* Exercise goal:
All of the data is to be copied without a single change.

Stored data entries
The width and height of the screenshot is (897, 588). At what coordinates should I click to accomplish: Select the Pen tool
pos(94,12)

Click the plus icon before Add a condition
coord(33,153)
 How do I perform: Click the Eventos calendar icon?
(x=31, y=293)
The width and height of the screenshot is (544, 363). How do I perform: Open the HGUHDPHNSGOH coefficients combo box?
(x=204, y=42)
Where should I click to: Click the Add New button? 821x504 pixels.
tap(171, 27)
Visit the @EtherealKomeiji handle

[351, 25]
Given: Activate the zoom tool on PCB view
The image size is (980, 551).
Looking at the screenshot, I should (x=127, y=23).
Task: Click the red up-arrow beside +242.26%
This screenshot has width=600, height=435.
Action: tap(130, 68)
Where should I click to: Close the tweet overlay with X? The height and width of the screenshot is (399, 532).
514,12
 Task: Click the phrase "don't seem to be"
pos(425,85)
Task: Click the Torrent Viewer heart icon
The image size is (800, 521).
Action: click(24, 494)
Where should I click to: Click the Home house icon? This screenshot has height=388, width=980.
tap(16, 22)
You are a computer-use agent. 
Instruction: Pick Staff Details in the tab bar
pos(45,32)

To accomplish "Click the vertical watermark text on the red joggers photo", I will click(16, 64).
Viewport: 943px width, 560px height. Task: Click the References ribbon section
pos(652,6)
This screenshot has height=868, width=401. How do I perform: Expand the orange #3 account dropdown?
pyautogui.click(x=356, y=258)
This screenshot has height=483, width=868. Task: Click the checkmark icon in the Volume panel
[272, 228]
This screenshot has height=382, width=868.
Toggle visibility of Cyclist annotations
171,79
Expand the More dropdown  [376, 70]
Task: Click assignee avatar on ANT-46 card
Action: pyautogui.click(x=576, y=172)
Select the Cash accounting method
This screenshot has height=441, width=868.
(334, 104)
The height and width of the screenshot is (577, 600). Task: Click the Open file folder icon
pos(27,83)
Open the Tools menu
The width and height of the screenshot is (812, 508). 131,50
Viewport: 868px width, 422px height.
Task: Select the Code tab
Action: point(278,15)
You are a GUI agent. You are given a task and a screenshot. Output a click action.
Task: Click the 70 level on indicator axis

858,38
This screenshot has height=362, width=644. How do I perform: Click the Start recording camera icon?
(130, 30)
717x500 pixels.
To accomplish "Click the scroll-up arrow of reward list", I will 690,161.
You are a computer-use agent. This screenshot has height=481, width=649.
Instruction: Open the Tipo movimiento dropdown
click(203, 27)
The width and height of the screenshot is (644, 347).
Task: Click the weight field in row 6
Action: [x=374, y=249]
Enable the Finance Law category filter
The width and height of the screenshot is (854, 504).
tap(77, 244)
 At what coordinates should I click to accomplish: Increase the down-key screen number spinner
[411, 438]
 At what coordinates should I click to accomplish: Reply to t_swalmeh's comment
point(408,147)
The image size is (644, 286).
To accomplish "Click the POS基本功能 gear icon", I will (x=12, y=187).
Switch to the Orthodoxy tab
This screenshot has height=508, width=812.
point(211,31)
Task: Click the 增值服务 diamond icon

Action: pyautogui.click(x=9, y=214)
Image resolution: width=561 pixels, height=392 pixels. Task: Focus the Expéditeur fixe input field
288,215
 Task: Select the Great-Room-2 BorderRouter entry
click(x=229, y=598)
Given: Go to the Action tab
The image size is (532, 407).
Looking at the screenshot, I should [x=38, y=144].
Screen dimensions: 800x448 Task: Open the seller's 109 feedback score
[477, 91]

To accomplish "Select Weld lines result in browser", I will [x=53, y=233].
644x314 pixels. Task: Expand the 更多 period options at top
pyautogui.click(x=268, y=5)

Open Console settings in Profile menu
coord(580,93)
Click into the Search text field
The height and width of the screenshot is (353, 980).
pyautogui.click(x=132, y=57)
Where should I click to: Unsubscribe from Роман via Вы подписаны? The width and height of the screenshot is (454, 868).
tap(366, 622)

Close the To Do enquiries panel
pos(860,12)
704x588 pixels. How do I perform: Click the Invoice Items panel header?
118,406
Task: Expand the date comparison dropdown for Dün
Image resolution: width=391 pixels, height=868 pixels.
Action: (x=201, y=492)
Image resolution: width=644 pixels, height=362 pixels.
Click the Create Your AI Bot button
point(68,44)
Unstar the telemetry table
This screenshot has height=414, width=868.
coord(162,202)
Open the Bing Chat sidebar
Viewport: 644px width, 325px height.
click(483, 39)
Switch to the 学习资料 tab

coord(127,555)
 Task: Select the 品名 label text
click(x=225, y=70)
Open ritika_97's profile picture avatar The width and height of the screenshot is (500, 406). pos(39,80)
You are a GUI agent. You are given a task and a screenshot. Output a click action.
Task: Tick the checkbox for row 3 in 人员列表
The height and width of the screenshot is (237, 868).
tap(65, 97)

* Output for this exercise:
The width and height of the screenshot is (897, 588). At what coordinates should I click to accomplish: Select the Pen tool
pos(94,12)

Click the plus icon before Add a condition
coord(33,153)
 How do I perform: Click the Eventos calendar icon?
(x=31, y=293)
The width and height of the screenshot is (544, 363). How do I perform: Open the HGUHDPHNSGOH coefficients combo box?
(x=204, y=42)
Where should I click to: Click the Add New button? 821x504 pixels.
tap(171, 27)
Visit the @EtherealKomeiji handle

[351, 25]
Given: Activate the zoom tool on PCB view
The image size is (980, 551).
Looking at the screenshot, I should (x=127, y=23).
Task: Click the red up-arrow beside +242.26%
This screenshot has width=600, height=435.
Action: tap(130, 68)
Where should I click to: Close the tweet overlay with X? The height and width of the screenshot is (399, 532).
514,12
 Task: Click the phrase "don't seem to be"
pos(425,85)
Task: Click the Torrent Viewer heart icon
The image size is (800, 521).
Action: click(24, 494)
Where should I click to: Click the Home house icon? This screenshot has height=388, width=980.
tap(16, 22)
You are a computer-use agent. 
Instruction: Pick Staff Details in the tab bar
pos(45,32)

To accomplish "Click the vertical watermark text on the red joggers photo", I will click(16, 64).
Viewport: 943px width, 560px height. Task: Click the References ribbon section
pos(652,6)
This screenshot has height=868, width=401. How do I perform: Expand the orange #3 account dropdown?
pyautogui.click(x=356, y=258)
This screenshot has height=483, width=868. Task: Click the checkmark icon in the Volume panel
[272, 228]
This screenshot has height=382, width=868.
Toggle visibility of Cyclist annotations
171,79
Expand the More dropdown  [376, 70]
Task: Click assignee avatar on ANT-46 card
Action: pyautogui.click(x=576, y=172)
Select the Cash accounting method
This screenshot has height=441, width=868.
(334, 104)
The height and width of the screenshot is (577, 600). Task: Click the Open file folder icon
pos(27,83)
Open the Tools menu
The width and height of the screenshot is (812, 508). 131,50
Viewport: 868px width, 422px height.
Task: Select the Code tab
Action: point(278,15)
You are a GUI agent. You are given a task and a screenshot. Output a click action.
Task: Click the 70 level on indicator axis

858,38
This screenshot has height=362, width=644. How do I perform: Click the Start recording camera icon?
(130, 30)
717x500 pixels.
To accomplish "Click the scroll-up arrow of reward list", I will 690,161.
You are a computer-use agent. This screenshot has height=481, width=649.
Instruction: Open the Tipo movimiento dropdown
click(203, 27)
The width and height of the screenshot is (644, 347).
Task: Click the weight field in row 6
Action: [x=374, y=249]
Enable the Finance Law category filter
The width and height of the screenshot is (854, 504).
tap(77, 244)
 At what coordinates should I click to accomplish: Increase the down-key screen number spinner
[411, 438]
 At what coordinates should I click to accomplish: Reply to t_swalmeh's comment
point(408,147)
The image size is (644, 286).
To accomplish "Click the POS基本功能 gear icon", I will (x=12, y=187).
Switch to the Orthodoxy tab
This screenshot has height=508, width=812.
point(211,31)
Task: Click the 增值服务 diamond icon

Action: pyautogui.click(x=9, y=214)
Image resolution: width=561 pixels, height=392 pixels. Task: Focus the Expéditeur fixe input field
288,215
 Task: Select the Great-Room-2 BorderRouter entry
click(x=229, y=598)
Given: Go to the Action tab
The image size is (532, 407).
Looking at the screenshot, I should [x=38, y=144].
Screen dimensions: 800x448 Task: Open the seller's 109 feedback score
[477, 91]

To accomplish "Select Weld lines result in browser", I will [x=53, y=233].
644x314 pixels. Task: Expand the 更多 period options at top
pyautogui.click(x=268, y=5)

Open Console settings in Profile menu
coord(580,93)
Click into the Search text field
The height and width of the screenshot is (353, 980).
pyautogui.click(x=132, y=57)
Where should I click to: Unsubscribe from Роман via Вы подписаны? The width and height of the screenshot is (454, 868).
tap(366, 622)

Close the To Do enquiries panel
pos(860,12)
704x588 pixels. How do I perform: Click the Invoice Items panel header?
118,406
Task: Expand the date comparison dropdown for Dün
Image resolution: width=391 pixels, height=868 pixels.
Action: (x=201, y=492)
Image resolution: width=644 pixels, height=362 pixels.
Click the Create Your AI Bot button
point(68,44)
Unstar the telemetry table
This screenshot has height=414, width=868.
coord(162,202)
Open the Bing Chat sidebar
Viewport: 644px width, 325px height.
click(483, 39)
Switch to the 学习资料 tab

coord(127,555)
 Task: Select the 品名 label text
click(x=225, y=70)
Open ritika_97's profile picture avatar The width and height of the screenshot is (500, 406). pos(39,80)
You are a GUI agent. You are given a task and a screenshot. Output a click action.
Task: Tick the checkbox for row 3 in 人员列表
The height and width of the screenshot is (237, 868).
tap(65, 97)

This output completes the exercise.